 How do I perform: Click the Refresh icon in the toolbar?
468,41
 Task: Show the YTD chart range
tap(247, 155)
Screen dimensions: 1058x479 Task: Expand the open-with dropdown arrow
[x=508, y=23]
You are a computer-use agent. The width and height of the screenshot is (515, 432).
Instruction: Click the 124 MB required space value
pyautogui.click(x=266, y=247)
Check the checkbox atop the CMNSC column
··········
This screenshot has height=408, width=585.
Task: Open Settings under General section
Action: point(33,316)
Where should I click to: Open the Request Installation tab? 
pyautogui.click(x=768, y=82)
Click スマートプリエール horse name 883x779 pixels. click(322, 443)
··········
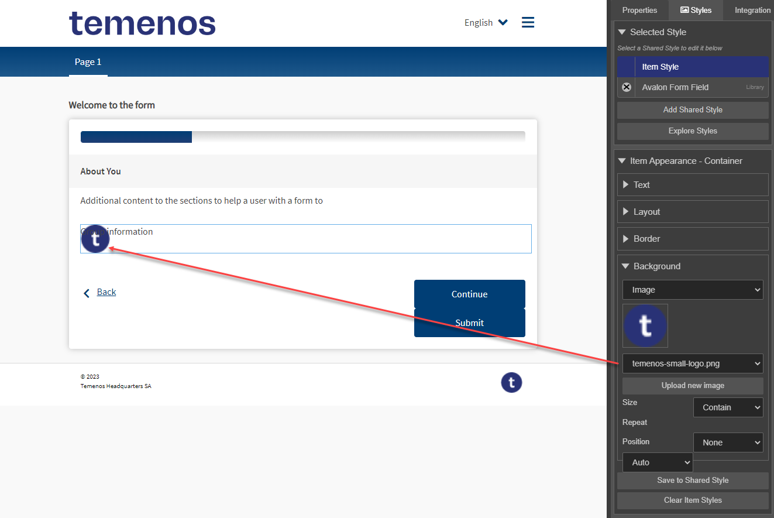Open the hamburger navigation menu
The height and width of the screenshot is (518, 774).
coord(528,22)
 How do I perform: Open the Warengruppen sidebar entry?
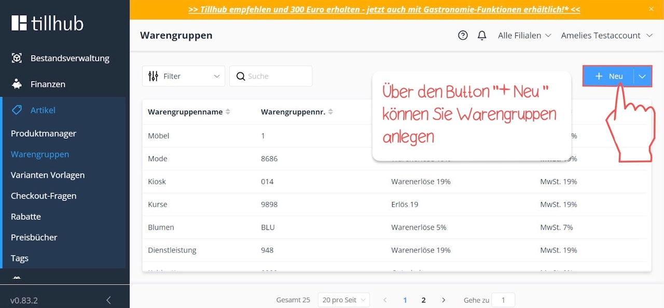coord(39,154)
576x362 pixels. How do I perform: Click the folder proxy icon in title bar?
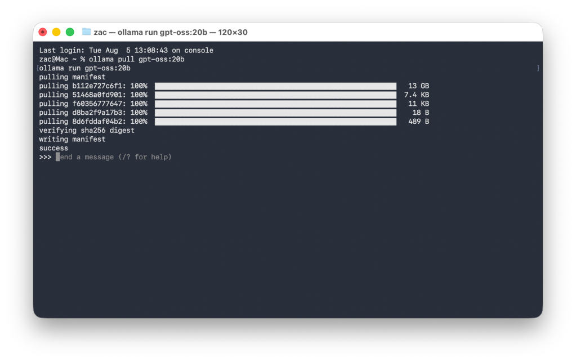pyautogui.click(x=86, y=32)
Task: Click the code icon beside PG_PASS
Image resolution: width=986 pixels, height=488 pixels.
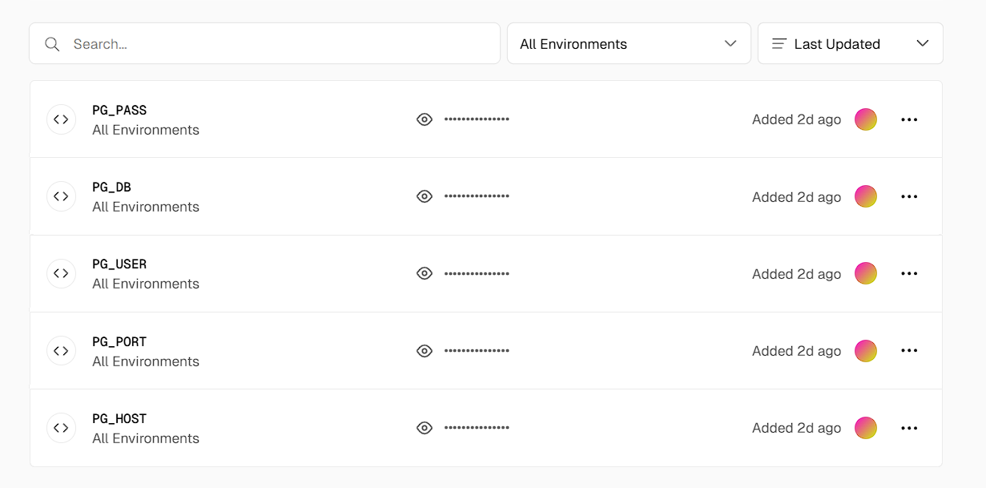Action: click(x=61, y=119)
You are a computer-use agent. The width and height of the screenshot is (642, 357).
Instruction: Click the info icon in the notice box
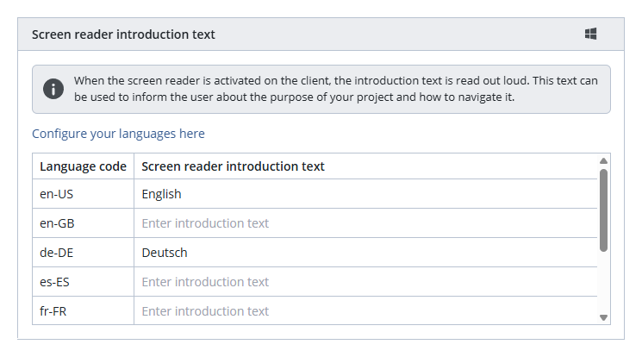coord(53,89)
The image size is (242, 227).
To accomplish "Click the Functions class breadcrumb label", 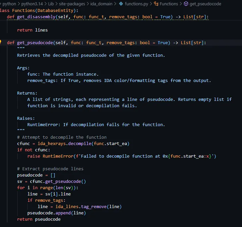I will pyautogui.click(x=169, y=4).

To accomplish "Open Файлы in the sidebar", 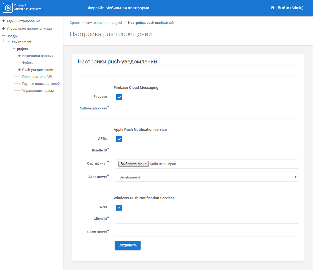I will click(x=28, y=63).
··········
**EXERCISE**
Locate the word "computer" in the records and collect each line it appears in.

**YOUR RESPONSE**
You are a computer-use agent. The width and height of the screenshot is (515, 432).
You are a computer-use agent. The width and height of the screenshot is (642, 357).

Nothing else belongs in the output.